入江泰吉氏には多くの写真集があるが、安くて写真と解説が満載の『私の大和路』秋冬紀行と春夏紀行(小学館文庫)を、秋冬紀行から紹介したい。文庫本で出版年次も古いが、旅行に持ち運べるので、大きなサイズの写真集に劣らず楽しめる。もちろん、写真が小さく、ページをわたる場合があるのはやむを得ない。

目次は、秋色大和、回想の大和路、仏像礼賛、あいまいさの美学(重森弘滝)、大和路冬景、撮影前の長い助走(入江泰吉のノートより)である。

まず、現在の季節=冬にあわせて、『秋冬紀行』からふさわしい作品を紹介しよう。

室生寺である。森の中に溶け込むように、屋外に立つ五重塔としては我が国で最も小さい。奈良時代後期に建てられた、法隆寺五重塔に次ぐ古い塔である。

雪が降り積もる時期だけではなく、しゃくなげが咲き誇る室生寺も美しい。
冬の写真をもうひとつ。「若草山の山焼きがいつのころからはじまったのか定かではない。しかし、江戸の中期には、すでに奈良の年中行事として定着していたものらしい」(152)

今年(2018)年は、1月27日の予定である。若草山はふだんはとてもおとなしく目立たないが、この日は全山がまっ赤に燃えさかり、壮観である。
今年も雨や雪が降らないことを祈りたい。
秋冬紀行』には、特に季節とは結びつかない、「仏像礼賛」という章がある。左は東大寺法華堂月光菩薩像である。
法華堂は「東大寺建築のなかで最も古く、寺伝では東大寺創建以前にあった金鍾寺(きんしょうじ)の遺構とされる。」 日光・月光菩薩像は、現在東大寺ミュージアムに移されている。
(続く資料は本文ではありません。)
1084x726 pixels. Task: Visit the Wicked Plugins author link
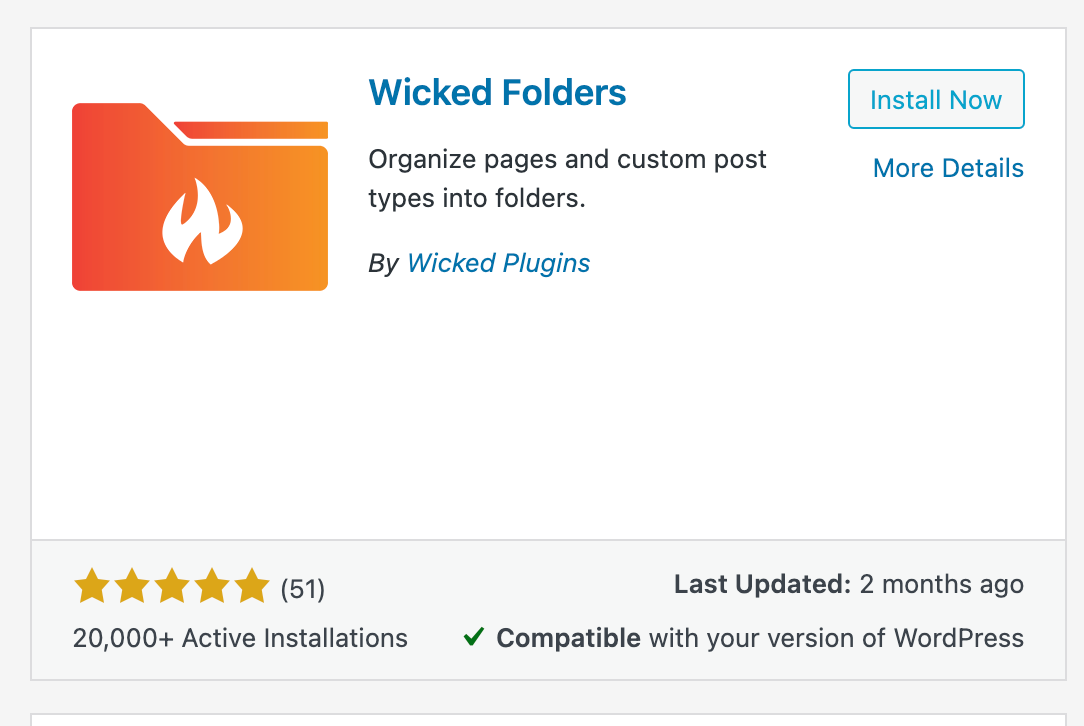(x=498, y=263)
東大寺法華堂には、次に紹介する『春夏紀行』に掲載されている四天王像が取り巻いている中央に、日光・月光菩薩像が本尊の両隣に置かれていたと推測されている。

じっと目を閉じて静かに祈りを捧げる日光・月光菩薩像を見ると、心が自然と落ち着く。私には、日光・月光菩薩像は奈良の仏像の中で特別の存在である。
『秋冬紀行』の秋を代表する作品のひとつが、右の「長谷寺錦繍」である。

入江氏はこう書いている。「秋たけなわの長谷寺の舞台に立っていると、谷をへだてたふところの塔のあたりに靄がたちこめてきて、三層の塔影がくっきりと描きだされた。」(42)
本堂から、紅葉している境内全体と戦後に建てられた五重の塔を見ているのだろう。
最後にもうひとつ、秋の春日大社である。年が明ける時期には、春日大社は多くの参拝客と店舗が建ち並び、歩くのも大変である。
写真の様な秋の一日に、奈良の中心部から少し離れた春日大社のやや長い参道を、鹿を見ながらゆっくりと歩くと秋を満喫できる。
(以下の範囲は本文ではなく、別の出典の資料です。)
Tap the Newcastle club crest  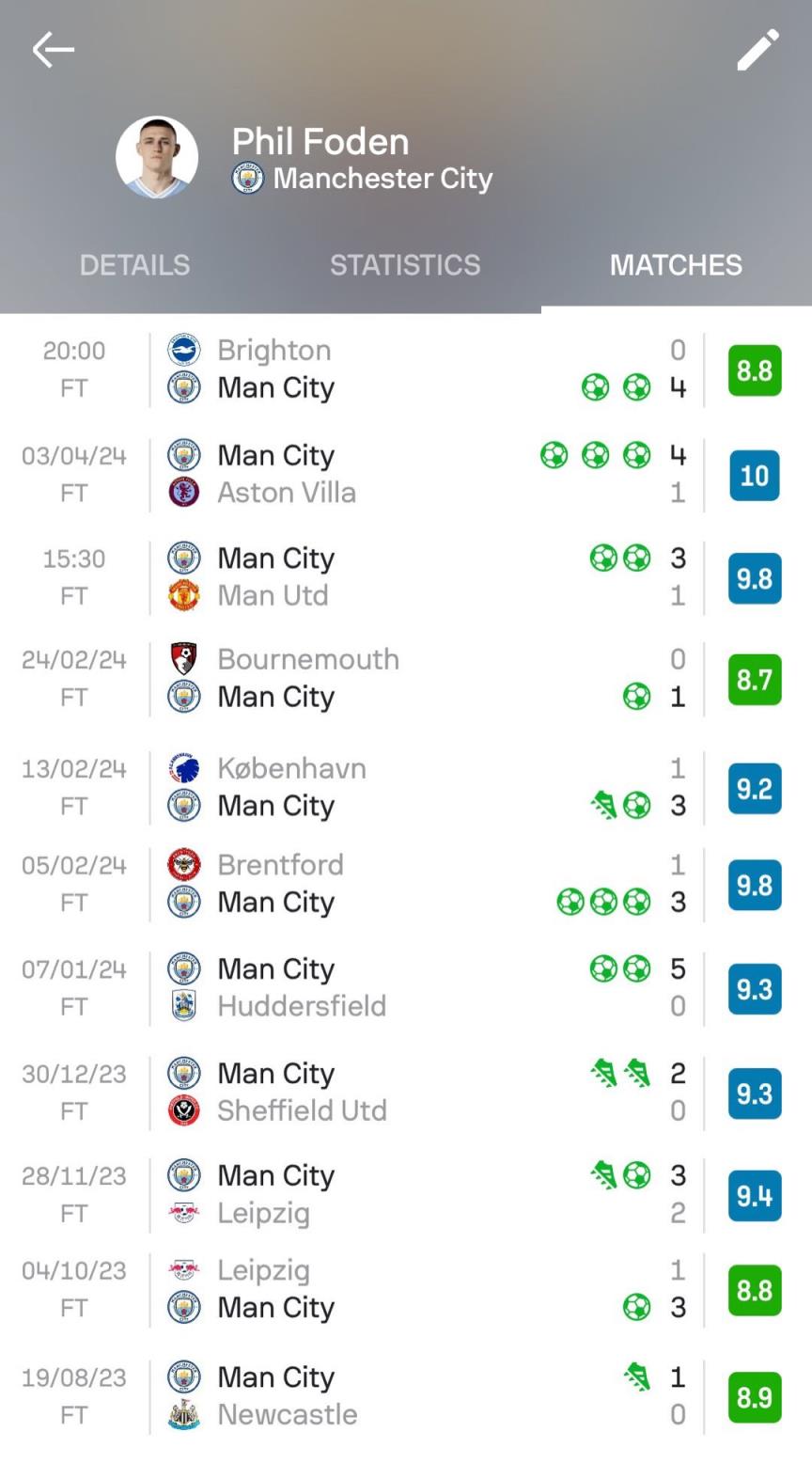coord(184,1415)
奈良中心部だけではなく、薬師寺や室生寺・長谷寺まで足を伸ばせば、様々な仏像に出会える。また、どの季節もそれぞれ美しい。最近ではおしゃれな店もたくさんできた。

入江泰吉氏の『私の大和路』は、大和路の寺社と街の長い歴史と自然の様々な表情を多彩に伝えてくれる、おすすめのガイドブックである。